North Korea Has Already Started Rebuilding a Long-Range Rocket Site

President Trump’s second summit with Kim Jong-un didn’t go very well. After months of touting the “friendship,” “love” and “special bond” he shares with the dictator, Trump “walked” from negotiations in Hanoi last week without any sort of agreement. Two days later, satellite imagery revealed that North Korea has been rebuilding one of its long-range rocket sites.
“This renewed activity, taken just two days after the inconclusive Hanoi Summit between President Donald Trump and North Korean leader Kim Jong Un, may indicate North Korean plans to demonstrate resolve in the face of U.S. rejection of North Korea’s demands at the summit to lift five U.N. Security Council sanctions enacted in 2016-2017,” said analysts at Beyond Parallel in a report published Tuesday. According to 38 North, the “rapid” rebuild of the Sohae Satellite Launching Station began sometime between February 16th and March 2nd. Trump’s summit with Kim in Hanoi unraveled on February 28th.
North Korea’s Sohae Satellite Launching Station (Tongchang-ri): Rebuilding commences on launch pad and engine test stand https://t.co/AoJY3kRyoF
— 38 North (@38NorthNK) March 6, 2019
The Sohae Satellite Launching Station is known primarily as a space launch center. Following Trump’s initial summit with Kim in Sinapore last June, North Korea began to dismantle the site, but according to 38 North those efforts ceased around August 2018. Rebuilding the station could be a sign that North Korea plans to resume its testing of intercontinental ballistic missiles, which use technology similar to that of the satellites that have been launched from the station in the past. The president has cited North Korea’s lack of recent ICBM testing as a key concession resulting from his rosy relationship with Kim. According to Trump, Kim promised in Hanoi not to resume nuclear or missile testing.
Though the U.S. has called North Korea’s space program a cover for testing technology that could be used to launch ICBMs, there’s no concrete evidence the rebuild has anything to do with missiles.
2/ Aside from the fact that #DPRK has never tested an ICBM from Sohae—it's a space launch vehicle launch site—preparation for any launch would require a wide range of activities not observed in the imagery.
— Joel Wit (@Joel_Wit38) March 6, 2019
According to the New York Times, National Intelligence Service officials speaking to lawmakers at South Korea’s National Assembly on Tuesday said that new construction at Sohae began before Trump met with Kim at Hanoi and that it could have been part of an effort to make dismantling the site “more dramatic” were the two leaders to have reached an agreement.
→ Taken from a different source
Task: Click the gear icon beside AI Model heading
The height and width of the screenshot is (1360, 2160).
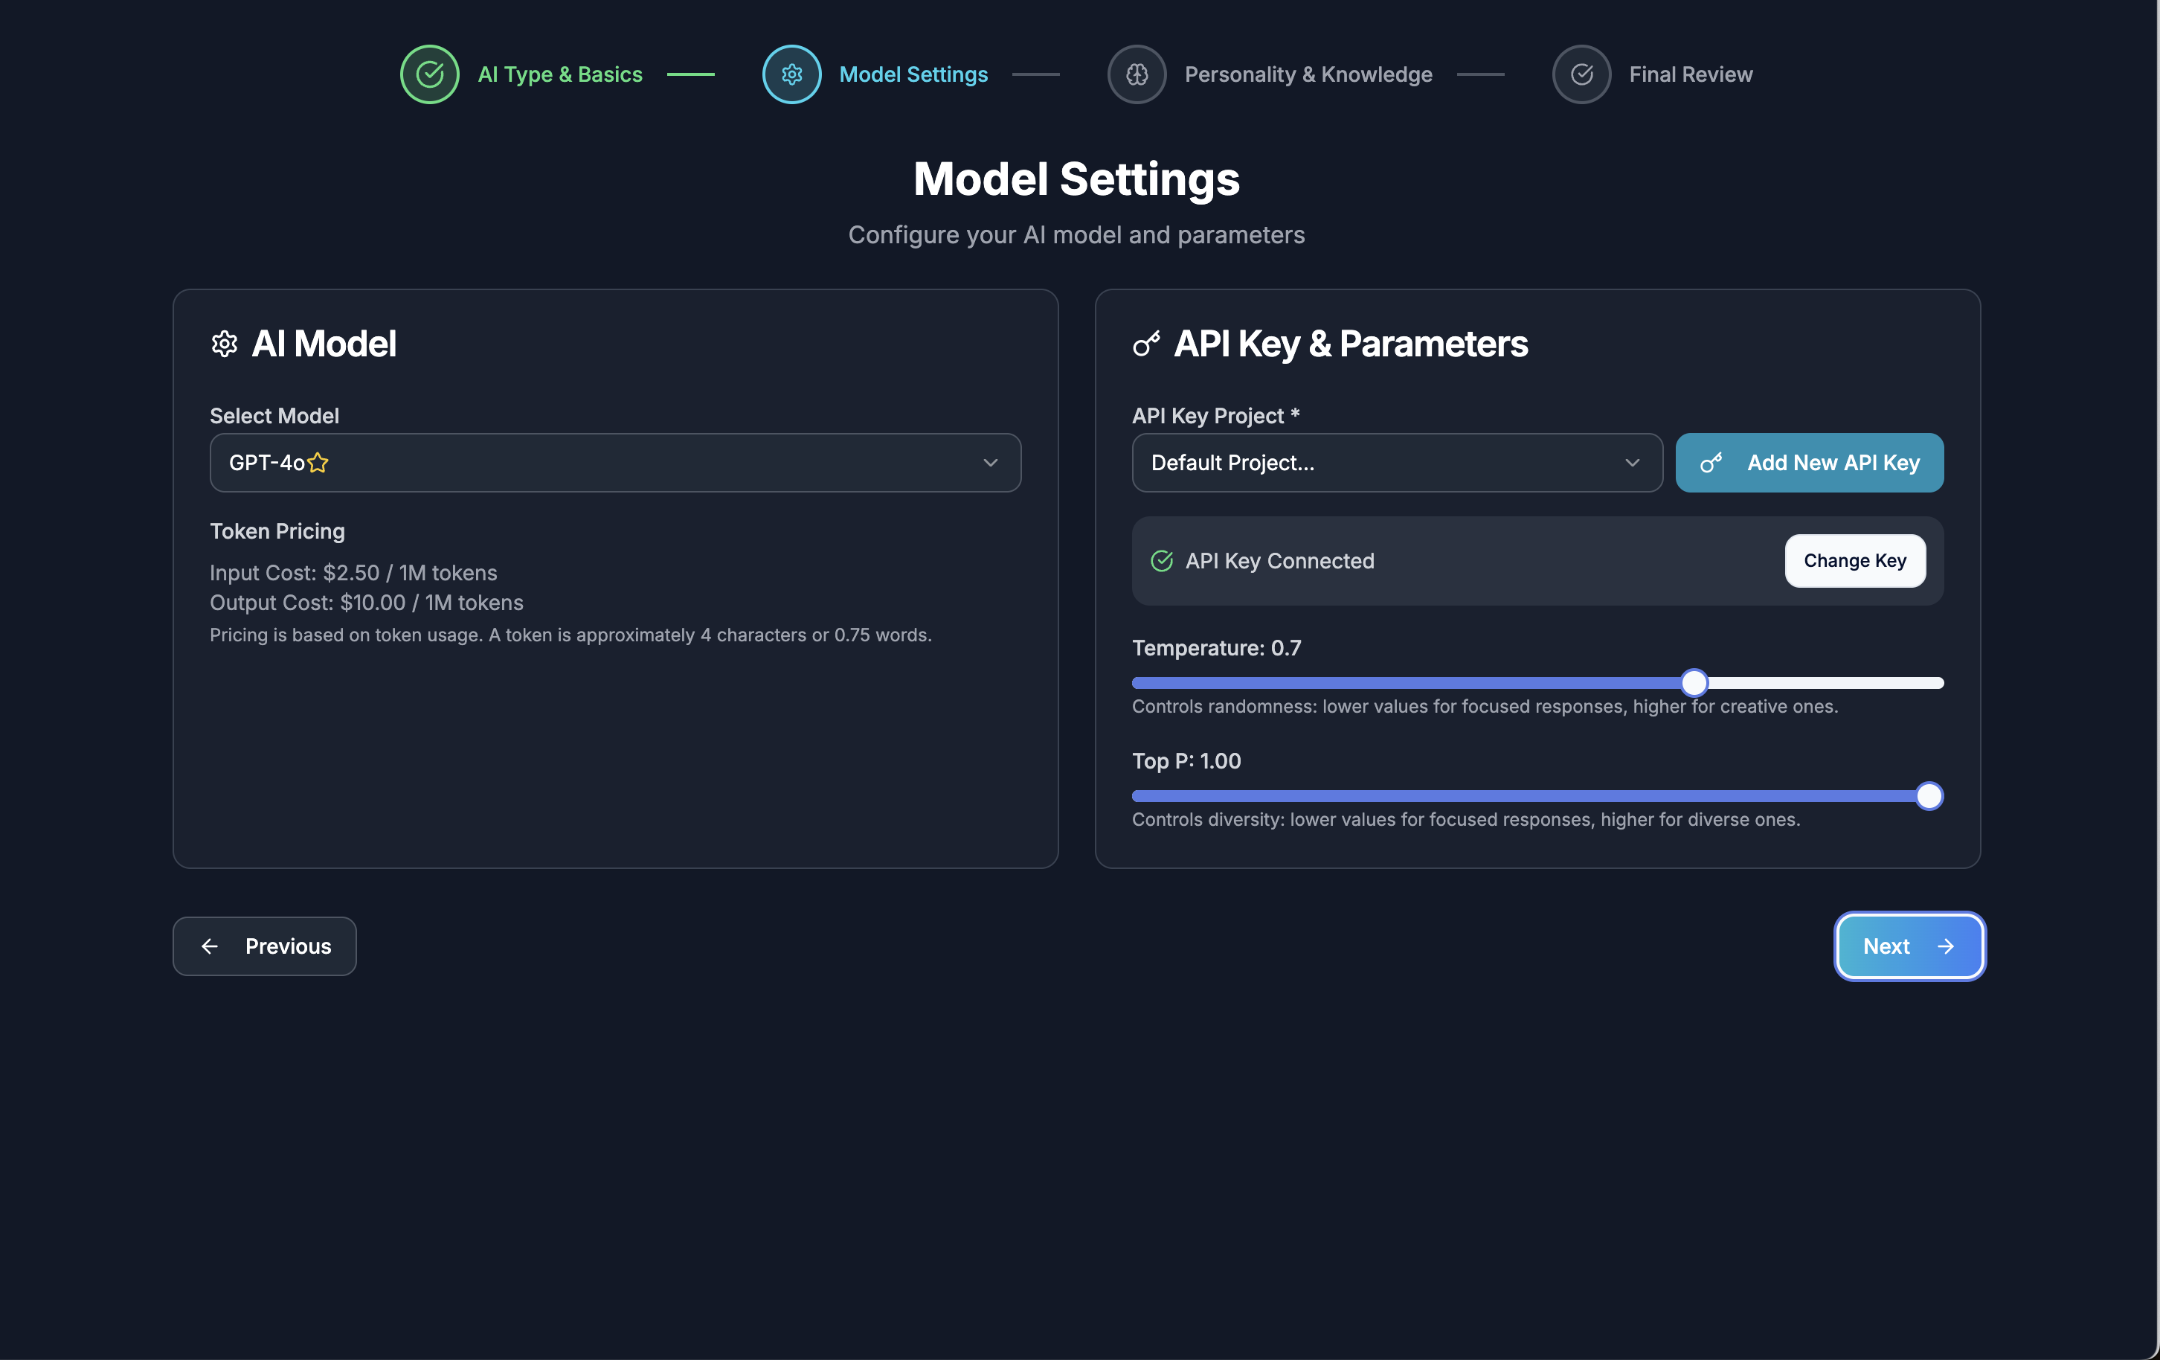Action: [224, 344]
Regardless of North Korea’s intentions, the new construction at Sohae is only the latest sign not only that North Korea never intended to denuclearize — as National Intelligence Director Dan Coats explained last month — but also that it has been consistently bolstering its nuclear capabilities since Trump and Kim met in Singapore last June. Those talks ended amicably. The summit last week did not, with negotiations breaking down over North Korea’s demand for sanctions to be lifted. Now, the Trump administration is saying pressure may be heightened. “If they’re not willing to [denuclearize], then I think President Trump has been very clear,” National Security Adviser John Bolton said on the Fox Business Channel after the summit fell apart. “They’re not going to get relief from the crushing economic sanctions that have been imposed on them, and we’ll look at ramping those sanctions up, in fact.”
It doesn’t look like North Korea is going to stop at Sohae.